WORK REQUEST: For the entries below, state how many lines contain the word "will" and add nothing else.

[Stored data]
------

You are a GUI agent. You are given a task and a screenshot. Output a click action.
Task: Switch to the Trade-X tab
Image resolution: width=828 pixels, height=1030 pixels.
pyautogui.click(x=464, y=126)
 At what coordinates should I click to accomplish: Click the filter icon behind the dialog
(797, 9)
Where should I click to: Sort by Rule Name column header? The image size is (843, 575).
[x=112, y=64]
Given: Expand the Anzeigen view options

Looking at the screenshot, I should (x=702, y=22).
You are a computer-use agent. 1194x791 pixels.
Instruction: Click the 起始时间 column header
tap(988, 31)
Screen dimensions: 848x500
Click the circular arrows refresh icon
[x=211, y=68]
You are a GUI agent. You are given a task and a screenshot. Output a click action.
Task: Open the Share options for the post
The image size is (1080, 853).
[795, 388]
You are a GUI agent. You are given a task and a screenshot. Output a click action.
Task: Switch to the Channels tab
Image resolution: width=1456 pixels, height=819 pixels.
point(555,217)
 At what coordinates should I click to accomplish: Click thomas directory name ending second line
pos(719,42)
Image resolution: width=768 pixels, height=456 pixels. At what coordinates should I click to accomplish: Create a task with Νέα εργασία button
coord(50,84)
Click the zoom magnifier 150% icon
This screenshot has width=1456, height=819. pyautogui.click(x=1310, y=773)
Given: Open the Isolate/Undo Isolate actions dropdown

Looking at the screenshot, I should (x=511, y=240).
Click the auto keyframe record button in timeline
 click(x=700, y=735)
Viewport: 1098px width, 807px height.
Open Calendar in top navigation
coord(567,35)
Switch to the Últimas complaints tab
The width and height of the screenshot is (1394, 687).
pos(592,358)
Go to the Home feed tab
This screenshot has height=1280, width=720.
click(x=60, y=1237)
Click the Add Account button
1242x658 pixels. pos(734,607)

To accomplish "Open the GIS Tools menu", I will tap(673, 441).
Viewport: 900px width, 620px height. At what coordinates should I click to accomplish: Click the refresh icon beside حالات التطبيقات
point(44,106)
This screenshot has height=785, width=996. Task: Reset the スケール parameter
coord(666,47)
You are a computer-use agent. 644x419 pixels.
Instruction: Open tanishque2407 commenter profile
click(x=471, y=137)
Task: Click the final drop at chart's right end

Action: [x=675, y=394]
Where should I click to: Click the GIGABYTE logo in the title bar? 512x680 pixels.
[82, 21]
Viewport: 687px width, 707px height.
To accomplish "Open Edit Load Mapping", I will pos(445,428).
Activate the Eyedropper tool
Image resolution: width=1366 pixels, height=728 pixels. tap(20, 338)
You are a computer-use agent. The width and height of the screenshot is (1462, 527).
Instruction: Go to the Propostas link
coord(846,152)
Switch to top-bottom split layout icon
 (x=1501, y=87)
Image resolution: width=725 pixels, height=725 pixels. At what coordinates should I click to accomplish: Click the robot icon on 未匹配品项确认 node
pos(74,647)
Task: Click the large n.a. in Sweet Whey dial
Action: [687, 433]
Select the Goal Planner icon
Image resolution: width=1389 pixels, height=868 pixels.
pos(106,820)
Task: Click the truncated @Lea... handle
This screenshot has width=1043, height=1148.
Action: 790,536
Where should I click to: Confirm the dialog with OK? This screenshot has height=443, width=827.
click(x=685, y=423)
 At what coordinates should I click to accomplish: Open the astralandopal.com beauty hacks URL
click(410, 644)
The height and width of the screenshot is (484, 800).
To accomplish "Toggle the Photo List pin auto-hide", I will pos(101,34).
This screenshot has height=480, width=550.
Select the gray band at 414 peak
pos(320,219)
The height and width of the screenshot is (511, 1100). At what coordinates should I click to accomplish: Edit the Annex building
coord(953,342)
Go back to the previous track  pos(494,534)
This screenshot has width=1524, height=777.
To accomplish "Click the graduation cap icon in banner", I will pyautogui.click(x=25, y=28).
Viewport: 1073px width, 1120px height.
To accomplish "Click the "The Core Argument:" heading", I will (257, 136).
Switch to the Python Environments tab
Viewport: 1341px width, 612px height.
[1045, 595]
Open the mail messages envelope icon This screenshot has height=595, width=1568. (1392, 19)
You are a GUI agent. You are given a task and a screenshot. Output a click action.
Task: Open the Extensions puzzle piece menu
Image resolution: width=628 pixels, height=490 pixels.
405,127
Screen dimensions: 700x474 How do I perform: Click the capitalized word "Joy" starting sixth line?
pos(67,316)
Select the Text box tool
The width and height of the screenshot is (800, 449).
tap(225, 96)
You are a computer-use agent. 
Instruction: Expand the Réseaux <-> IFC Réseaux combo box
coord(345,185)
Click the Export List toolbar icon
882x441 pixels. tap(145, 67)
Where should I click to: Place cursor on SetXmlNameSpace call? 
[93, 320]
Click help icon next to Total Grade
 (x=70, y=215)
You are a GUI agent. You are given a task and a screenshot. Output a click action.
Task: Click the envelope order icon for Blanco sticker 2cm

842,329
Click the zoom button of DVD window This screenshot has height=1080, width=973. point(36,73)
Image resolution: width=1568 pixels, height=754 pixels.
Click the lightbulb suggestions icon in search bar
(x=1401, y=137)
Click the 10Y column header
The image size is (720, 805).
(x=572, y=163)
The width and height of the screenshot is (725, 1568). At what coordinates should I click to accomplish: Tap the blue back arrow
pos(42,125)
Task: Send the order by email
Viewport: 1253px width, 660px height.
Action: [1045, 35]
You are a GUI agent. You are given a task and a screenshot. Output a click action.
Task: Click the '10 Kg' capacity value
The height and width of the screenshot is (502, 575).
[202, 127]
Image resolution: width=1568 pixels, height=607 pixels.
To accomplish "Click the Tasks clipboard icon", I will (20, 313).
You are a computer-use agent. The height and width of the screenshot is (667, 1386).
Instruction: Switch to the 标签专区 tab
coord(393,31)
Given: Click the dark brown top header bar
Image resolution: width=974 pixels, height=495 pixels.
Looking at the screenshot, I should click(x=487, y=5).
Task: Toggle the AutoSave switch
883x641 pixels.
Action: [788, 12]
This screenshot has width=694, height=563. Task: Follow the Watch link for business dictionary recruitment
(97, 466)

------

TASK ANSWER: 6